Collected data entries

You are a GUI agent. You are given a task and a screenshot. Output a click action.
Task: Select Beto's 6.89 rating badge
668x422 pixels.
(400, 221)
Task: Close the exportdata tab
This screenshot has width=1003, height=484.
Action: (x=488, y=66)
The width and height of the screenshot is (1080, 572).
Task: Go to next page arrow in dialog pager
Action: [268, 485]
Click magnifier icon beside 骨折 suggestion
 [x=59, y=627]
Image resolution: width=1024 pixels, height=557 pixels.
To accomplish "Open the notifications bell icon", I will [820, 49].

§ **PROBLEM DESCRIPTION**
Take the lines from the one containing "Image resolution: width=1024" through the final line of the entries above, and set them down exactly, with nothing added.

§ **COMPLETED EXERCISE**
Image resolution: width=1024 pixels, height=557 pixels.
To accomplish "Open the notifications bell icon", I will [820, 49].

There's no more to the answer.